→ ENTRIES SUPPLIED:
........

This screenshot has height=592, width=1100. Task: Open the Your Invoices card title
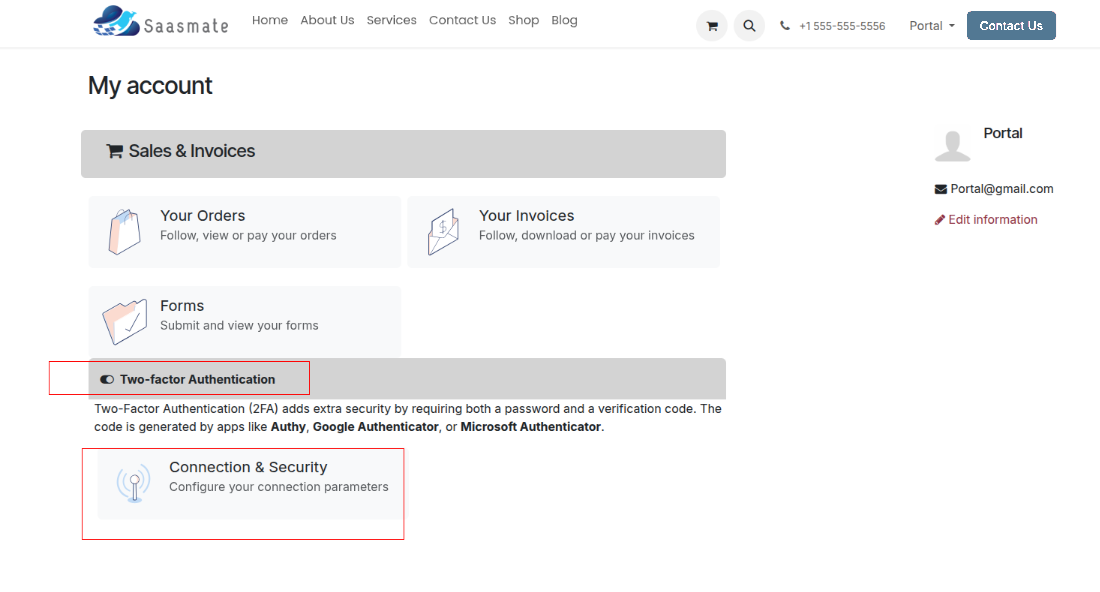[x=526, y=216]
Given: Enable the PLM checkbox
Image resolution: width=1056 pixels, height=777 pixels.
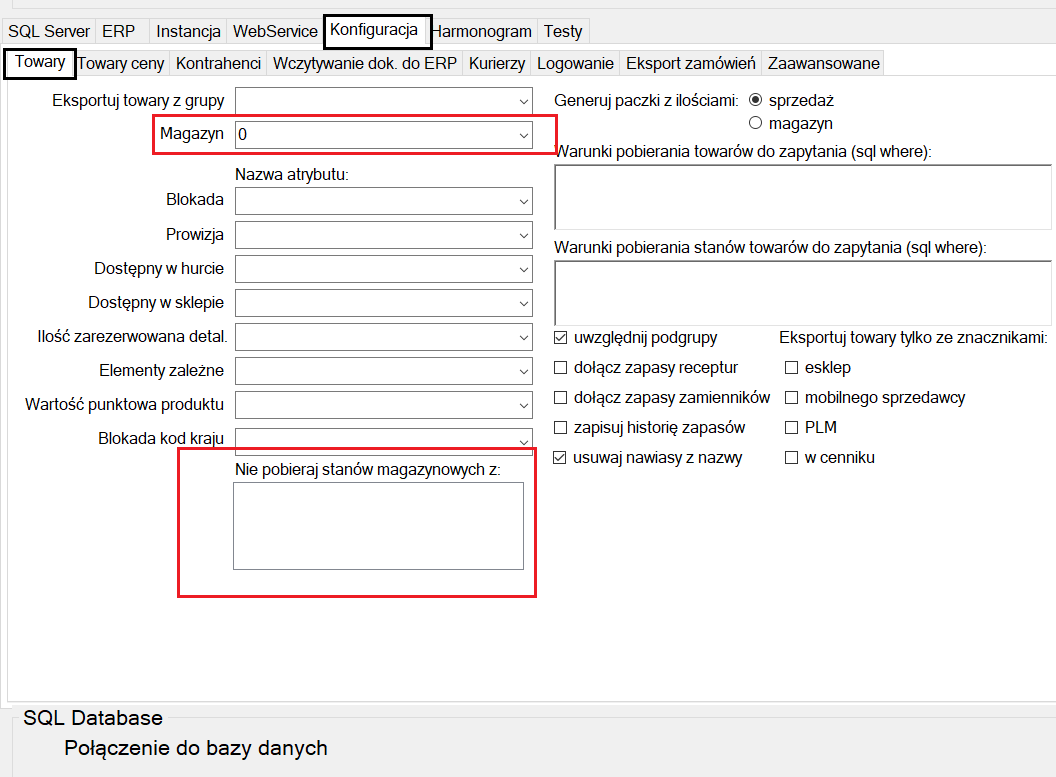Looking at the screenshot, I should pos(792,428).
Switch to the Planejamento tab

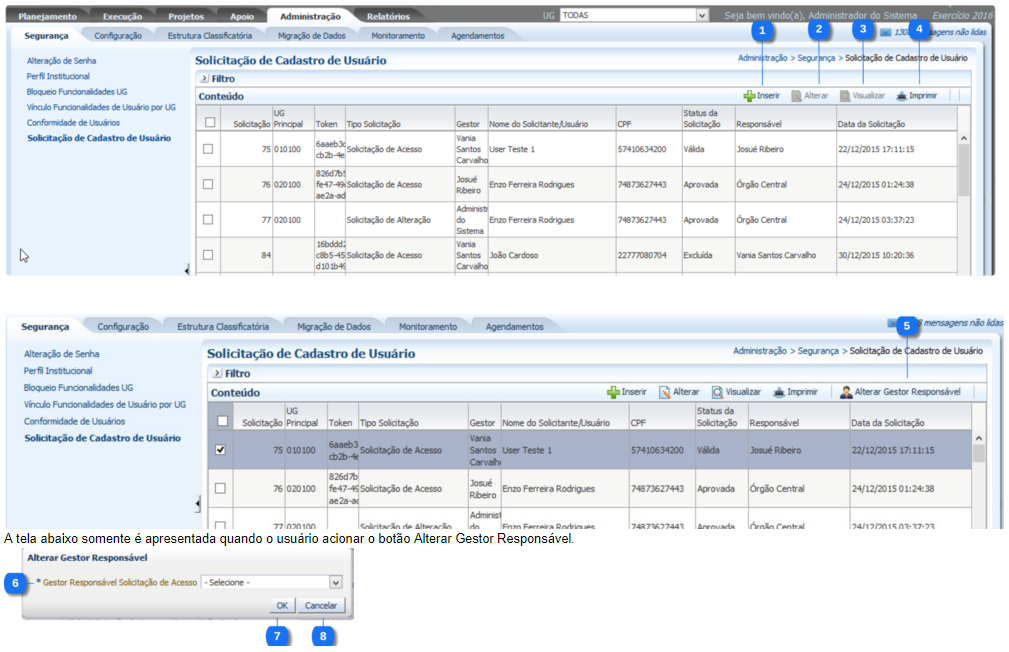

........

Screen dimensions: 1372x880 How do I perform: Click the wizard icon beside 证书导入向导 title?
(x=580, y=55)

........

→ GIVEN TASK: Rewrite the part of the records that opens with the line containing "Given: Enable the PLM checkbox" and closes with the line containing "Switch to the Planejamento tab" as a Markdown table with the columns Row and Record line, one row per line, skipping blank lines and leaving the pictures out.

→ ANSWER FOR THE TASK:
| Row | Record line |
|---|---|
| 1 | Given: Enable the PLM checkbox |
| 2 | Image resolution: width=1056 pixels, height=777 pixels. |
| 3 | Looking at the screenshot, I should pos(792,428). |
| 4 | Switch to the Planejamento tab |